▸ INFORMATION
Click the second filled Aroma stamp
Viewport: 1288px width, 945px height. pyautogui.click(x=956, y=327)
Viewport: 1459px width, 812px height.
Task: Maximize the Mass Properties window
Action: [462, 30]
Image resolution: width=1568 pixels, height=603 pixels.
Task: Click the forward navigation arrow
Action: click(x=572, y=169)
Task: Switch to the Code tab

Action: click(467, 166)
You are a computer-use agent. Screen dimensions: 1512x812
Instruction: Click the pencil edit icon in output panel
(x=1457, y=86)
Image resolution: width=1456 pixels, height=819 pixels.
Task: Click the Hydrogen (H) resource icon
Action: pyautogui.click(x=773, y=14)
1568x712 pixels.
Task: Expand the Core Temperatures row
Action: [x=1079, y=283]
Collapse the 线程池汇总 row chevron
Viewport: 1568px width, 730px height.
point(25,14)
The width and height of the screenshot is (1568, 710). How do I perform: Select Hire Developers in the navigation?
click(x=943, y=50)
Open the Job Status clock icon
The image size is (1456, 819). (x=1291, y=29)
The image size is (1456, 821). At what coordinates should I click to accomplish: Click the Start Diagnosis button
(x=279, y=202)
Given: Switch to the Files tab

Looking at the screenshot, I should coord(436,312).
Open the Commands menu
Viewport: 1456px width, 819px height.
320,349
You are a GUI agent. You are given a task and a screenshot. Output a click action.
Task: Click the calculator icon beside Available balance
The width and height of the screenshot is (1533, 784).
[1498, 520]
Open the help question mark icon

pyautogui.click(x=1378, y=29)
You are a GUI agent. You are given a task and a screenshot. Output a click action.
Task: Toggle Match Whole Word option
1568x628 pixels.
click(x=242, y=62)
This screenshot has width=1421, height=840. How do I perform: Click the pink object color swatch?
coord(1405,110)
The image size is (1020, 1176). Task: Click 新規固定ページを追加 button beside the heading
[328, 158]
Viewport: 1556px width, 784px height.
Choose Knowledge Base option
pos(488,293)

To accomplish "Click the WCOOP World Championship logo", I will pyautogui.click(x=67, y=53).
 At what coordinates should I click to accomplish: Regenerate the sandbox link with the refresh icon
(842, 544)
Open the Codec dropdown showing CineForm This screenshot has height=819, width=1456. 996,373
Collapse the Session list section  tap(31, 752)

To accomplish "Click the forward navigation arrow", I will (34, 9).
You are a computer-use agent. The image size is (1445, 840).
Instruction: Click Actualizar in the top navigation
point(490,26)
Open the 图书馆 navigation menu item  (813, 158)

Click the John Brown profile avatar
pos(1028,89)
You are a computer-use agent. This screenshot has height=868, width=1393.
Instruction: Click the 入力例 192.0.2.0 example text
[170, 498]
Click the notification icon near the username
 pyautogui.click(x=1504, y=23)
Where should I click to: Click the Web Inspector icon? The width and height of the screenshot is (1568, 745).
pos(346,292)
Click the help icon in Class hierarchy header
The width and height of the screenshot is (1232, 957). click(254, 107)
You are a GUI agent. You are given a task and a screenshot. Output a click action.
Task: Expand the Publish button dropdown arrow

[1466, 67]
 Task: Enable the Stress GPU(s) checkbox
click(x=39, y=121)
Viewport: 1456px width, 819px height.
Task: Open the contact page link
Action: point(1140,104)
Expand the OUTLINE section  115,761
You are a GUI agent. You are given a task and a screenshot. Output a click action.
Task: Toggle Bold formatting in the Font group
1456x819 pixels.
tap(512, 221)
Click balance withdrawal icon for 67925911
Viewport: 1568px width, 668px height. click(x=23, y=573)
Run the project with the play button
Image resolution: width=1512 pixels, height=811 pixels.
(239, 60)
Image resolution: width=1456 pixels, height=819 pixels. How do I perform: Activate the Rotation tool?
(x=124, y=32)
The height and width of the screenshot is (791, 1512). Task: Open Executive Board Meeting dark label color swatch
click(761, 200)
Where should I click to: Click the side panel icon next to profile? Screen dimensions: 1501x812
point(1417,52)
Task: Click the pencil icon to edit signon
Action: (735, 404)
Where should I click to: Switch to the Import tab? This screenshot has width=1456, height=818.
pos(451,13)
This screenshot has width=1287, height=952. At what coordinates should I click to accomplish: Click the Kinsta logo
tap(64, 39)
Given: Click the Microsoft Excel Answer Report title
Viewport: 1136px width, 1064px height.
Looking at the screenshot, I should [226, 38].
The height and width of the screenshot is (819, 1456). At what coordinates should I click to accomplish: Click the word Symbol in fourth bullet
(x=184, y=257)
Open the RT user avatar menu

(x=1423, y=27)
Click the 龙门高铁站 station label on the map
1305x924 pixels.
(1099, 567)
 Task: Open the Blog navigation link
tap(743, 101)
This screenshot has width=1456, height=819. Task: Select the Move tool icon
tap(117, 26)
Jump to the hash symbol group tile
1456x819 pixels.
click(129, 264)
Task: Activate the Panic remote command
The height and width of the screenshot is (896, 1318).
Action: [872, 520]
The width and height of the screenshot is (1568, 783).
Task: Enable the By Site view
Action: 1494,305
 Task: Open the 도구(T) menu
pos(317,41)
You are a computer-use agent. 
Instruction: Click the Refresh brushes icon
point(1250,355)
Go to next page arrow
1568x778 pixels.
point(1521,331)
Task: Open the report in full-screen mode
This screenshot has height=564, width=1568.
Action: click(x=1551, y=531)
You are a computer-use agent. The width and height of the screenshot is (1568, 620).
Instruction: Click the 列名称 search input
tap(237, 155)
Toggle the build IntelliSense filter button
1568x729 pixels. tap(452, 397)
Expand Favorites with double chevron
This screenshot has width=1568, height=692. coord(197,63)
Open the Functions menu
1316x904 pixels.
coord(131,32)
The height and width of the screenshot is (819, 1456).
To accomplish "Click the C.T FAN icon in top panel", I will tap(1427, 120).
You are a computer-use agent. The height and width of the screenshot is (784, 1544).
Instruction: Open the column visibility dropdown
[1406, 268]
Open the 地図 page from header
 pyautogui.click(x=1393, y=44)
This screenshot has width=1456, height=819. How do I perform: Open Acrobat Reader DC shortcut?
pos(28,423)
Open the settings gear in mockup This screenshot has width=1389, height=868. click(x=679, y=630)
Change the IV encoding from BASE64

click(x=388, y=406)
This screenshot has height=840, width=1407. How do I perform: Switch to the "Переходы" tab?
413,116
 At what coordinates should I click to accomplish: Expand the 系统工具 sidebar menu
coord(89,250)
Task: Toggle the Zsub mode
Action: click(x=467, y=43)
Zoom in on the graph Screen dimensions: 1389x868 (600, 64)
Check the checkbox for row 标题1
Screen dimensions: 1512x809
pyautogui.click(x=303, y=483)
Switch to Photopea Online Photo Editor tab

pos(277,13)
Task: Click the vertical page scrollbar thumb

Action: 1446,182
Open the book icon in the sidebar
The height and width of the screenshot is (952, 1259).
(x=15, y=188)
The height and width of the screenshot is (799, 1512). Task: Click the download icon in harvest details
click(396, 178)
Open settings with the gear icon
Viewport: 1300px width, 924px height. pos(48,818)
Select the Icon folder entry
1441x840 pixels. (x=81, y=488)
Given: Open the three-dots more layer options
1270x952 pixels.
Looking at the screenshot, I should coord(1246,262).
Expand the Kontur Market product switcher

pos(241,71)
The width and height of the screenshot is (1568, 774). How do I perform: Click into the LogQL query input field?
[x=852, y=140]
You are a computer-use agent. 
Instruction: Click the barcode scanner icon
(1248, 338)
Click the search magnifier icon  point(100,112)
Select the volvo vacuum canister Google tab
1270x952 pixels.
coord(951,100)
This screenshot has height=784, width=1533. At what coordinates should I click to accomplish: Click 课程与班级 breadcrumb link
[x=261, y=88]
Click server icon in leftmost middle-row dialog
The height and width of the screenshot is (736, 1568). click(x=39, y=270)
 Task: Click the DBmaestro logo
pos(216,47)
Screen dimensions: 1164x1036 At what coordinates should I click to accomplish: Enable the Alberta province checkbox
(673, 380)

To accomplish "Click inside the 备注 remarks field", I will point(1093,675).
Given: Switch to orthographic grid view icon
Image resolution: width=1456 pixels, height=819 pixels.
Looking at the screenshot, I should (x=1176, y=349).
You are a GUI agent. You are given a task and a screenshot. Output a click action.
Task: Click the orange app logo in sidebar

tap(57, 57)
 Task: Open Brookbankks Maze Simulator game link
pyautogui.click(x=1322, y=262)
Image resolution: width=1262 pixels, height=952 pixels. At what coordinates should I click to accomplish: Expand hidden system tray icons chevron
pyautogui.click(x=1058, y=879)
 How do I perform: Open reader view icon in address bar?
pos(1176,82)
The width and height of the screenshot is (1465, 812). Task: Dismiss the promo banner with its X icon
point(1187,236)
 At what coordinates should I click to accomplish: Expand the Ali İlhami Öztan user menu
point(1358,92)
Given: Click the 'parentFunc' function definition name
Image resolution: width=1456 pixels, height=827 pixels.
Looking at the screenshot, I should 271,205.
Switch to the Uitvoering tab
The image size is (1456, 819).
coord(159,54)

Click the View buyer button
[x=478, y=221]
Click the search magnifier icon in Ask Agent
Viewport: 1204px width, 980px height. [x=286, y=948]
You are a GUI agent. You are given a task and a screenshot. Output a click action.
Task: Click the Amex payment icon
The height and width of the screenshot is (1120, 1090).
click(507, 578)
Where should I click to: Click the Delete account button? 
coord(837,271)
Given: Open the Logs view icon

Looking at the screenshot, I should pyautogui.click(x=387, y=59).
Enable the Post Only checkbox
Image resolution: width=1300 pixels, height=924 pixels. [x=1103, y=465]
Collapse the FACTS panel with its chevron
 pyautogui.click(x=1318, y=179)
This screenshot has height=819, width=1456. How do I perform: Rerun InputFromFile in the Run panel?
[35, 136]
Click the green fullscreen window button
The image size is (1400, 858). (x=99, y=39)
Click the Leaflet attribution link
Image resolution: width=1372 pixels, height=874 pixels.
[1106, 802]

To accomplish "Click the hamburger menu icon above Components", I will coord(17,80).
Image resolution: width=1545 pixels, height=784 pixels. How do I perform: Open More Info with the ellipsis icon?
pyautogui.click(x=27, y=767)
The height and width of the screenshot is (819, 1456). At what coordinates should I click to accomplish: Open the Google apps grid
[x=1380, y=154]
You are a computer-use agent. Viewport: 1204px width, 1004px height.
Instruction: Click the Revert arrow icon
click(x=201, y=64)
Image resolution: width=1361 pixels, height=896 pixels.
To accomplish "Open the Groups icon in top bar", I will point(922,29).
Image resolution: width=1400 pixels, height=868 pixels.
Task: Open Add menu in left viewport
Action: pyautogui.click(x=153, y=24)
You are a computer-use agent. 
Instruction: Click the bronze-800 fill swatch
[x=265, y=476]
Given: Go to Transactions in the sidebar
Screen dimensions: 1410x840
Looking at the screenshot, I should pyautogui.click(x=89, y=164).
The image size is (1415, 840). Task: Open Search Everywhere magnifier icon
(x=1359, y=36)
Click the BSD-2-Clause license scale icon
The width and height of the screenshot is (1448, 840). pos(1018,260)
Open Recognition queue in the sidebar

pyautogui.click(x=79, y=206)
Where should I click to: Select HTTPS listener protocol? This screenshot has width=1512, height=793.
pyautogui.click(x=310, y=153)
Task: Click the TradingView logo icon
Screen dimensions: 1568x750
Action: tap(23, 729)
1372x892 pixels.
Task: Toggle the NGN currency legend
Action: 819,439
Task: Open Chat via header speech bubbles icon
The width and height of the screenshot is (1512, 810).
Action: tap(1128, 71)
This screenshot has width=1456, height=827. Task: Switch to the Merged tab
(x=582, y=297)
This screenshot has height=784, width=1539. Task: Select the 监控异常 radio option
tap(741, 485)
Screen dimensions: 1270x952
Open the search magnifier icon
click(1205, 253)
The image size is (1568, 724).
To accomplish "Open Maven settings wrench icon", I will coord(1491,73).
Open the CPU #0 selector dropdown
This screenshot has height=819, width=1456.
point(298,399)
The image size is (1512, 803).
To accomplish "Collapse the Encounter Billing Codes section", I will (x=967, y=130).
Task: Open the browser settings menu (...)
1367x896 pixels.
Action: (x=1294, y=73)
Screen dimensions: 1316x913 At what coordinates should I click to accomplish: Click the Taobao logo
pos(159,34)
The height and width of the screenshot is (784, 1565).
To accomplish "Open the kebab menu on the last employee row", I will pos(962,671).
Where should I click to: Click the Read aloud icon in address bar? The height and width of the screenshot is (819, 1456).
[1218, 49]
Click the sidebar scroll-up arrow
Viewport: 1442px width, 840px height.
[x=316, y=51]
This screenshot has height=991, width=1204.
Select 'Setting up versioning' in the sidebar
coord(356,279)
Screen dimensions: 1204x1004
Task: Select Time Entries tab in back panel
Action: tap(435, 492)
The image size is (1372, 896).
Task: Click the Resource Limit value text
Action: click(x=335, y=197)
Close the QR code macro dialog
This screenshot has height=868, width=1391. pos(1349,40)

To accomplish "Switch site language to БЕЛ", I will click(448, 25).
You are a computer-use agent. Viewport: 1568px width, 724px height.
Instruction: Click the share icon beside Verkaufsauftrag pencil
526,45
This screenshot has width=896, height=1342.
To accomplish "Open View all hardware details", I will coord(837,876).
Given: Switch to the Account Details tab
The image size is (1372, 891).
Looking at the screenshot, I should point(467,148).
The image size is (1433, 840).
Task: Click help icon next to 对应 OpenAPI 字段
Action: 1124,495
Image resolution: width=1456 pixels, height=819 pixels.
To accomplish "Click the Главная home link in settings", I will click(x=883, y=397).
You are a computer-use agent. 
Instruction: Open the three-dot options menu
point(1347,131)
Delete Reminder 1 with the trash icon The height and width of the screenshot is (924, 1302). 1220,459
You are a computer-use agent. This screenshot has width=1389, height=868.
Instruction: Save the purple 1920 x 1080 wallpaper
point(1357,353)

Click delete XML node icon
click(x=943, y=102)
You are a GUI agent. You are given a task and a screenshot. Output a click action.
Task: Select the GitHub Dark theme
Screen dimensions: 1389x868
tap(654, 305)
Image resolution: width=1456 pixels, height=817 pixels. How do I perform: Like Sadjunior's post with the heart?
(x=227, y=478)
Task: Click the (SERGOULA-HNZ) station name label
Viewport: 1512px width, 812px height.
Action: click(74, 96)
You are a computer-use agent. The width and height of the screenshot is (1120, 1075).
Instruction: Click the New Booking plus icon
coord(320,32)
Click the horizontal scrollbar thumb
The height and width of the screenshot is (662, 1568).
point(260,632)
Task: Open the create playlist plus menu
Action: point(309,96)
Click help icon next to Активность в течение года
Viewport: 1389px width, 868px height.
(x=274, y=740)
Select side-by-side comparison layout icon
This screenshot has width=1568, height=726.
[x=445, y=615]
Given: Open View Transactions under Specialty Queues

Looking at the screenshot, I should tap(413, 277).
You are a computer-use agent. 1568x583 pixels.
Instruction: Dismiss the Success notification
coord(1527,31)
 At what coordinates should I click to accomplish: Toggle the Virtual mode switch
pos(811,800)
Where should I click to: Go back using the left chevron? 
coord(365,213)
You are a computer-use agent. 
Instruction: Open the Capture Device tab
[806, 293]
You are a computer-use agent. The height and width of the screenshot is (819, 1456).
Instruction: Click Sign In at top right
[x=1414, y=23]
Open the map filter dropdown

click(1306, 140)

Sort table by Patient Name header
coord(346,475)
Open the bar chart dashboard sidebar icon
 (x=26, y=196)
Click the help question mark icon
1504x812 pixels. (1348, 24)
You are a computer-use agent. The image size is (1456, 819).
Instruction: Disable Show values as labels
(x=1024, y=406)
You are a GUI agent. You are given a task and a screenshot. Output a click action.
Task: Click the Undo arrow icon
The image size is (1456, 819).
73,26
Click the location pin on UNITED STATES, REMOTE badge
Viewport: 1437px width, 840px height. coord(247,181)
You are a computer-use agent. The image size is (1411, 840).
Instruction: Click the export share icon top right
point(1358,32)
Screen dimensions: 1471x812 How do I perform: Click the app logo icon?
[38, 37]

▸ YOUR ASSIGNMENT
When the word "section" occurs in a line above, list that line.

▸ RESPONSE AREA
Collapse the Session list section  tap(31, 752)
Expand the OUTLINE section  115,761
To accomplish "Collapse the Encounter Billing Codes section", I will (x=967, y=130).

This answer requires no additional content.